In “The Black Bush,” hornbills and Mona monkeys feast on figs and plantains: these first-service dinner-guests are profligate, eating one bite and letting the rest of the fruit drop to the forest floor. Here it attracts striped mice, who pair up to squabble over a morsel, though the ground is littered with other morsels. In “Lily-Trotter Lake,” a jacana leads her young nestlings perilously close to a cayman’s hangout. Durrell, attached to the young bird, watches anxiously, prepared to take dissuasive action against the reptile. Contemporary naturalists would not interfere – but Durrell is ready to do so. I don’t know if this behaviour was considered unprofessional in his day; I know that it humanises him as a narrator. Durrell’s always an active participant in his stories.
[Image source: https://www.neprimateconservancy.org/mona-monkey.html]
Next follow five stories about ‘Animals in General’ – animals courting, building, warring, inventing, and vanishing. As a child in Corfu, Durrell watches a daylong siege: a colony of red slave-making ants attack a black-ant fortress: to slay or scatter the adults, and capture the larvae. A tigress in heat teases a hapless male. The water-spider devises an ingenious diving-bell to go underwater.
Next follow stories about ‘Animals in Particular,’ and about ‘The Human Animal.’ In West Africa, Durrell adopts a set of orphan baby kusimanses: carnivorous rodents who proceed to break out of every successive confining-area, wreak havoc, bite Durrell when he won’t sate their insatiable appetites, and court danger. In Argentina, Durrell adopts an anteater, who’s already and oddly been christened Sarah.
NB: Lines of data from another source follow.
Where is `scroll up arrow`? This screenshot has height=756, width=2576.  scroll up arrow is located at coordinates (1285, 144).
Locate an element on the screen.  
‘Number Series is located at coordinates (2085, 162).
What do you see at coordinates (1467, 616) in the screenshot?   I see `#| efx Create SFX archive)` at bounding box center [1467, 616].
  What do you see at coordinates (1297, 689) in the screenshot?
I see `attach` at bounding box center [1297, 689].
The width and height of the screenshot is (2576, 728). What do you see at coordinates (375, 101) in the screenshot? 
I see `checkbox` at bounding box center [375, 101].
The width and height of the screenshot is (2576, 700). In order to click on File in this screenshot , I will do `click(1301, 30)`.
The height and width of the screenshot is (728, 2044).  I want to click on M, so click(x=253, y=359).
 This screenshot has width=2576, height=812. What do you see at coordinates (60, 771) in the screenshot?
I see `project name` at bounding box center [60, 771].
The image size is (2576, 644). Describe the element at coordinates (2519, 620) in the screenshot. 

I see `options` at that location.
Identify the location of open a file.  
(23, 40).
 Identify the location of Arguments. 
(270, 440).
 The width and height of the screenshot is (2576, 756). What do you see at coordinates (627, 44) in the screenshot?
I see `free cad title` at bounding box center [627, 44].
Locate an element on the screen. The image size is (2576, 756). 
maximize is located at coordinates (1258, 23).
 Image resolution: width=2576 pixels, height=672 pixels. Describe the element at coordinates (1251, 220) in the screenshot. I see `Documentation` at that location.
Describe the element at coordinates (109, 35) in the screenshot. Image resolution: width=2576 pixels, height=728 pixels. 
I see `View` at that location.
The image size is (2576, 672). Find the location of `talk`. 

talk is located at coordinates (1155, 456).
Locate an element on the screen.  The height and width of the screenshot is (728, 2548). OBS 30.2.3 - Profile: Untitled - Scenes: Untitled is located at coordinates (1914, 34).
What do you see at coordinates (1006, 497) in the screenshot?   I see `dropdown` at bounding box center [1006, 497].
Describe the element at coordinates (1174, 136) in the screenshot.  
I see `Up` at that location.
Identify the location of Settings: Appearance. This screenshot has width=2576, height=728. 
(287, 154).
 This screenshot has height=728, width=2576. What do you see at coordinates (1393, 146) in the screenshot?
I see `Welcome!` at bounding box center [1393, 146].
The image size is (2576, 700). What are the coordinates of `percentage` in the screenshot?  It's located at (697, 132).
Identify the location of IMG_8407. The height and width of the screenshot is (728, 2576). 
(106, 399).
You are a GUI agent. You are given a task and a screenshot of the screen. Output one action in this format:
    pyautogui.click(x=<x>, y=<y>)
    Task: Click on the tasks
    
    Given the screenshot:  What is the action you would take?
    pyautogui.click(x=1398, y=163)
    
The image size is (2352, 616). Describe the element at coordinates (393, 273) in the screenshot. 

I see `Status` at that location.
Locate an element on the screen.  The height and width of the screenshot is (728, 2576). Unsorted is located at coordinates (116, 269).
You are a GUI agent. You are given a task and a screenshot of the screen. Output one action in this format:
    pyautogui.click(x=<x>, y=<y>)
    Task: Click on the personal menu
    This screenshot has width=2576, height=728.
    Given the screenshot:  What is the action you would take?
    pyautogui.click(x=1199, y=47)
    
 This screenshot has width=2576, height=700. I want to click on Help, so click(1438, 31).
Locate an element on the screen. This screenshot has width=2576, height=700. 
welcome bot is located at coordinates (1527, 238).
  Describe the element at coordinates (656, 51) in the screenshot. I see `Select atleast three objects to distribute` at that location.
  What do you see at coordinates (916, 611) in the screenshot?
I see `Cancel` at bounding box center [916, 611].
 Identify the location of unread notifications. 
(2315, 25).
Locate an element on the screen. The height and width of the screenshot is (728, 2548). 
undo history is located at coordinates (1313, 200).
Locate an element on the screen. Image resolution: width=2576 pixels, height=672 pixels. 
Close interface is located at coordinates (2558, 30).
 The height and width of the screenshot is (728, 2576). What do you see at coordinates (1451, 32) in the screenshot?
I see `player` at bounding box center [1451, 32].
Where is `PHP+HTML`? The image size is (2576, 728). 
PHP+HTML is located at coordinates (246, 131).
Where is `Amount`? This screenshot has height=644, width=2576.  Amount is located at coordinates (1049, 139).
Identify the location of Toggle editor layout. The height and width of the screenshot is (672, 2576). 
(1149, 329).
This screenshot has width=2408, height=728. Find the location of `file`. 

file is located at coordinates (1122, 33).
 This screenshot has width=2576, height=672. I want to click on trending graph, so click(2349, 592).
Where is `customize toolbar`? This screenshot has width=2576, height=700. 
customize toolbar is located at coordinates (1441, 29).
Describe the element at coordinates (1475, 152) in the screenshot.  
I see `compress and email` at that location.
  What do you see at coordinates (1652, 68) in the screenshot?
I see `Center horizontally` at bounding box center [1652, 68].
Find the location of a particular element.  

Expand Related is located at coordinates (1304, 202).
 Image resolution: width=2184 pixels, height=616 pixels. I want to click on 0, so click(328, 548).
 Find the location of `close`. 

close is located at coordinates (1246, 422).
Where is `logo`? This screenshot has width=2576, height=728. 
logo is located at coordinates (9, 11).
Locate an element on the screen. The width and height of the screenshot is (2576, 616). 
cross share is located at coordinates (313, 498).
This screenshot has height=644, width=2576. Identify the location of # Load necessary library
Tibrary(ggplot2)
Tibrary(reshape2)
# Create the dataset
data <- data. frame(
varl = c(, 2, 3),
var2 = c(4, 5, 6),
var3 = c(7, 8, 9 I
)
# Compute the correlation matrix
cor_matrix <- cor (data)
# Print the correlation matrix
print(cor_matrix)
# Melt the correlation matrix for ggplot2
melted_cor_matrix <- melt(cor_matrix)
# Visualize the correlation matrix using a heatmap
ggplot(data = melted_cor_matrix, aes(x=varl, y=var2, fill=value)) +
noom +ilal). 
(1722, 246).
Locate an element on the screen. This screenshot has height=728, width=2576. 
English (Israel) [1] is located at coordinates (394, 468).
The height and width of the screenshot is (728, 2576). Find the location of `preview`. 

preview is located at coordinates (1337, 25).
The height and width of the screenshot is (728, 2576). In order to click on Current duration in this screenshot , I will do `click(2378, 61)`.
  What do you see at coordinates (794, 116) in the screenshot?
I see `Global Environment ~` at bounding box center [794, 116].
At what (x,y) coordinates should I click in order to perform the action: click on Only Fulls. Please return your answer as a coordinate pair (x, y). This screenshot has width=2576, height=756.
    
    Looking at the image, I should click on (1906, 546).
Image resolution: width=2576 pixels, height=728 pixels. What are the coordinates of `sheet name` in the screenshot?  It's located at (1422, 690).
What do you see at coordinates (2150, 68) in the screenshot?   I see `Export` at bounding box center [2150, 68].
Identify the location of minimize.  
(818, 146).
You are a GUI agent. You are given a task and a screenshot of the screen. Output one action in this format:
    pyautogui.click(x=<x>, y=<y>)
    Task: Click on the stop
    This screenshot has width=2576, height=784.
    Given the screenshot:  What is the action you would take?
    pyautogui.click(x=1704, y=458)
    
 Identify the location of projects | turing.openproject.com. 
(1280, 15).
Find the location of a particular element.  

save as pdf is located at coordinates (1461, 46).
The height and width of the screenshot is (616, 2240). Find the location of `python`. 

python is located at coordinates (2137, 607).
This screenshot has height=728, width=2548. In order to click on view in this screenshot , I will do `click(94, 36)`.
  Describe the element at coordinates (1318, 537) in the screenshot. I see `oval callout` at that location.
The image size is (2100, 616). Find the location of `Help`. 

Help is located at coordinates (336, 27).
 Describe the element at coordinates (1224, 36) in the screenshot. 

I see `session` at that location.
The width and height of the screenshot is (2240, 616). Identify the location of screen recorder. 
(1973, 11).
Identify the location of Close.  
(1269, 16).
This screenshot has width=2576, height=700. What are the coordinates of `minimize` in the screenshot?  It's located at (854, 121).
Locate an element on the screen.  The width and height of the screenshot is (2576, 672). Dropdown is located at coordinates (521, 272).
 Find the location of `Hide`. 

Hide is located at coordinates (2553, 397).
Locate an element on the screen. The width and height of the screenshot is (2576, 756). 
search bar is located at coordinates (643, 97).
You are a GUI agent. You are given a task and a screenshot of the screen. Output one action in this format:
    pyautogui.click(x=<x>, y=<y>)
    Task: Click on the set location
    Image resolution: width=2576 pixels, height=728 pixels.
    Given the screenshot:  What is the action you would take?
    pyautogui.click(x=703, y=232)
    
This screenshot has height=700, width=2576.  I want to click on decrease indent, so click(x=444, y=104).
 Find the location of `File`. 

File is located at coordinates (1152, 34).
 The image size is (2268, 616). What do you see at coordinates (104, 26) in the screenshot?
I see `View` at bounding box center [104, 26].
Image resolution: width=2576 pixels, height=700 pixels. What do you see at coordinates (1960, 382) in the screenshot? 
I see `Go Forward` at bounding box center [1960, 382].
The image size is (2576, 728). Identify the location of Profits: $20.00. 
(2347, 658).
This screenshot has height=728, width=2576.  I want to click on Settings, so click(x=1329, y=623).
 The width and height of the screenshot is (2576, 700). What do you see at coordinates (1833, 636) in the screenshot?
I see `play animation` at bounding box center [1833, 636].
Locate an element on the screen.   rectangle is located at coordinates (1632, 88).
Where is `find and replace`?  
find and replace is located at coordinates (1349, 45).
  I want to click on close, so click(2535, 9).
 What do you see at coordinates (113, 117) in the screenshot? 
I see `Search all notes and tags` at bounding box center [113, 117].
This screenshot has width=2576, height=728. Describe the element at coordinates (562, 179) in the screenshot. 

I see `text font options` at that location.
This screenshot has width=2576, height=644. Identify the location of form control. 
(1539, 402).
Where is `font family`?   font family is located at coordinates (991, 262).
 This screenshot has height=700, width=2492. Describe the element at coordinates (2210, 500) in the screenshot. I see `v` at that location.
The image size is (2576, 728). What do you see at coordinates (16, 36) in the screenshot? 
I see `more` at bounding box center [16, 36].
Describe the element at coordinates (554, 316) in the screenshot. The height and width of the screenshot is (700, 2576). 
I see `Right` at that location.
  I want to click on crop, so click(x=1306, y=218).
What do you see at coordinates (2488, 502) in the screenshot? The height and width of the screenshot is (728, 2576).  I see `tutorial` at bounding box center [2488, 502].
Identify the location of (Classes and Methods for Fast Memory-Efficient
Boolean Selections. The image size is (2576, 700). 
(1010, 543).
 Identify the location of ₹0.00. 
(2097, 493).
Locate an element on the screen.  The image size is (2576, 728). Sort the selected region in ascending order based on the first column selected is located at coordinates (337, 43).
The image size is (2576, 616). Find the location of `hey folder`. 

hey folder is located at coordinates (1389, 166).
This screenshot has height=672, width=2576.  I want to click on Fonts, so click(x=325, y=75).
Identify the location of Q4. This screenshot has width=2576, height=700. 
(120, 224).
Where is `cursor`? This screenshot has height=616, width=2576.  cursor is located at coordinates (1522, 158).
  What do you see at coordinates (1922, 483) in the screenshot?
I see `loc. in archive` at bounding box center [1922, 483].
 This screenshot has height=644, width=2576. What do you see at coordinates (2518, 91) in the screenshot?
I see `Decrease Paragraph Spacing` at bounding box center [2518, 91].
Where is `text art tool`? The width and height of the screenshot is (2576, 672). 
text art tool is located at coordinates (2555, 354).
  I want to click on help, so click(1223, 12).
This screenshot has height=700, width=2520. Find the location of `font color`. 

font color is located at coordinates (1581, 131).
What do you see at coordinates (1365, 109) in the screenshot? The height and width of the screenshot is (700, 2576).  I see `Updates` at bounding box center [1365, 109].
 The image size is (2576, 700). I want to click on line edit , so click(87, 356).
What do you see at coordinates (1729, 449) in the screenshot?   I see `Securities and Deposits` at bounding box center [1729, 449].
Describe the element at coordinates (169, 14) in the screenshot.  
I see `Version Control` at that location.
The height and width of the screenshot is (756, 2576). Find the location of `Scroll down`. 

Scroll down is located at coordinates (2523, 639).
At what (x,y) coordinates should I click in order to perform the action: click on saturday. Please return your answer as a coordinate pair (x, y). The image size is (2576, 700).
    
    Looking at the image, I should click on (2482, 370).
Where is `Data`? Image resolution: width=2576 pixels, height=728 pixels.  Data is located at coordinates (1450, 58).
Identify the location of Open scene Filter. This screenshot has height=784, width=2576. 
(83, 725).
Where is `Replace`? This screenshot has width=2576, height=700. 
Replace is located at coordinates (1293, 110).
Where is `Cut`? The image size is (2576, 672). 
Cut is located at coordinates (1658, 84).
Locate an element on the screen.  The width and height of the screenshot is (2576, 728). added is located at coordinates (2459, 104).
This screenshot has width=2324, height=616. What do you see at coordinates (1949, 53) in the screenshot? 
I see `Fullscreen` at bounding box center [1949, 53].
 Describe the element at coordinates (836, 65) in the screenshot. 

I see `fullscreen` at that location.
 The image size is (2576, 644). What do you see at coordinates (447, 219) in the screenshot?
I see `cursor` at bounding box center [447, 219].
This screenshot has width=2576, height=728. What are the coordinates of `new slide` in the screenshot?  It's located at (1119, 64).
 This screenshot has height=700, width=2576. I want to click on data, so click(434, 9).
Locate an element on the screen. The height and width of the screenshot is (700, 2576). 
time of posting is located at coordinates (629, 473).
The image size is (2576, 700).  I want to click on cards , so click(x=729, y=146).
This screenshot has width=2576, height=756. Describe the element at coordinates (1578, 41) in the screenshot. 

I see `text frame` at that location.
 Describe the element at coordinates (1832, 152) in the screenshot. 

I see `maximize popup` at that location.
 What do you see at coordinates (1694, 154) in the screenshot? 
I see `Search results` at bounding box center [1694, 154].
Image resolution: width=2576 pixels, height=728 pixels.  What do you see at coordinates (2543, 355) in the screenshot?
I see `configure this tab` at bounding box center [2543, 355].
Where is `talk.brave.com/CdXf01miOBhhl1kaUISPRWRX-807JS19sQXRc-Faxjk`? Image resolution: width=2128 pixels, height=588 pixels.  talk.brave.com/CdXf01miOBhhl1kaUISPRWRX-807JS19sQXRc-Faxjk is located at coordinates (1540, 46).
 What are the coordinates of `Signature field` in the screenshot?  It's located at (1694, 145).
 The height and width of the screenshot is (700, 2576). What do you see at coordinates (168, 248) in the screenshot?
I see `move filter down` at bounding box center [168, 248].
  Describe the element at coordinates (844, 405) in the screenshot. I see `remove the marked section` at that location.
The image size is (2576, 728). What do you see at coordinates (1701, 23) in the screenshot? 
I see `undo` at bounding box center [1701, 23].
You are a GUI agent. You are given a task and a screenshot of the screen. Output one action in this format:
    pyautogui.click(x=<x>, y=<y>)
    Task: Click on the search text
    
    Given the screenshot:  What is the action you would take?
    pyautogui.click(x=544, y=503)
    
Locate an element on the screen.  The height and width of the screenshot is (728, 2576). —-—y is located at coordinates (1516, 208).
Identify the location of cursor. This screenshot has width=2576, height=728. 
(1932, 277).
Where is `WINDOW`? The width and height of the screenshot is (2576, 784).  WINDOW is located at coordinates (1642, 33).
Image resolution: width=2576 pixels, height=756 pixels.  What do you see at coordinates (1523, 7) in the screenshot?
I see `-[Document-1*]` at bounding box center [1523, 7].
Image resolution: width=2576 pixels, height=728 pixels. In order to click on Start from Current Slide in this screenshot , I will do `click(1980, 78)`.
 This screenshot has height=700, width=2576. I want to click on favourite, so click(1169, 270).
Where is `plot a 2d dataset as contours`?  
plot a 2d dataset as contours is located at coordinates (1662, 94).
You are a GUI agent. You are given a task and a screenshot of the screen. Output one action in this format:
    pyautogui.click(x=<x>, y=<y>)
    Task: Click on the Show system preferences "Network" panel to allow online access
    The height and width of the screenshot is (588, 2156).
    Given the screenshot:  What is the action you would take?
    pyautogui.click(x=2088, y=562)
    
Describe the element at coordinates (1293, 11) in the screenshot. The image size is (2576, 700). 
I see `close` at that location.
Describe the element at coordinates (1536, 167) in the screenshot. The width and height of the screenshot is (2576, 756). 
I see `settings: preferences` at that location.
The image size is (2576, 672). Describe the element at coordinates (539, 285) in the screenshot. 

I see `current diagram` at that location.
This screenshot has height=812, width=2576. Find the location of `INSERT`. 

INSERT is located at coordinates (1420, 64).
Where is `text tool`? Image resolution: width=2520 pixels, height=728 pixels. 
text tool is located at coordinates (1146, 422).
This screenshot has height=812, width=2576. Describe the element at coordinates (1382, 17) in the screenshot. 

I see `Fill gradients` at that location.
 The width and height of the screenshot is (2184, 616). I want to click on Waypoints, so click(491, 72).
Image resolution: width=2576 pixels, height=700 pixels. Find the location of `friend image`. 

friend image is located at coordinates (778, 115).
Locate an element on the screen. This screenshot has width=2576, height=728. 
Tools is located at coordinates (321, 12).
Sarah quickly develops a regimented routine of feeding, walks, tickle-fights – before graduating to a zoo.
One of the most memorable of these short stories is about a human animal: “Sebastian.” The foreman of a ranch in Argentina, tasked by the owner to help Durrell get the animals he needs, Sebastian is a wonder-man. He likes food, he can drink anyone under the table, he’s skilled with lasso and whip and knife and hatchet, and teaches his protégés the skill of hunting ostriches with boleadores: three balls tied together in a lasso-variant.
[Image source: http://animalia.bio/common-kusimanse]
Encounters with Animals is not one of my favourite Durrells. Several of the stories are, by format, not conventional stories so much as collections of interesting anecdotes. The ‘Animals in General’ section falls in in this category. Many of the stories seem written with less enthusiasm than his other work. The reason is revealed perhaps by the first sentence of his Introduction: ‘During the past nine years, between leading expeditions to various parts of the world, catching a multitude of curious creatures, getting married, having malaria, and writing several books, I made a number of broadcasts on different animal subjects for the BBC.’ He goes on to explain: the present book is the product of turning those BBC scripts into short stories. Durrell’s love for his work and his gift for narrative humour are apparent here, as elsewhere; if this book feels a little perfunctory, perhaps that’s because it is.
Still, this a brisk, delightful read for laypeople interested in animals – and for anyone who enjoys colourful narratives and (mostly) goodnatured humour. Have you read Gerald Durrell? Or other conservationists? Whatever the topic, do you enjoy reading embellished memoirs – or watching dramatised documentary films? Fact or fiction, who’s your favourite nature writer?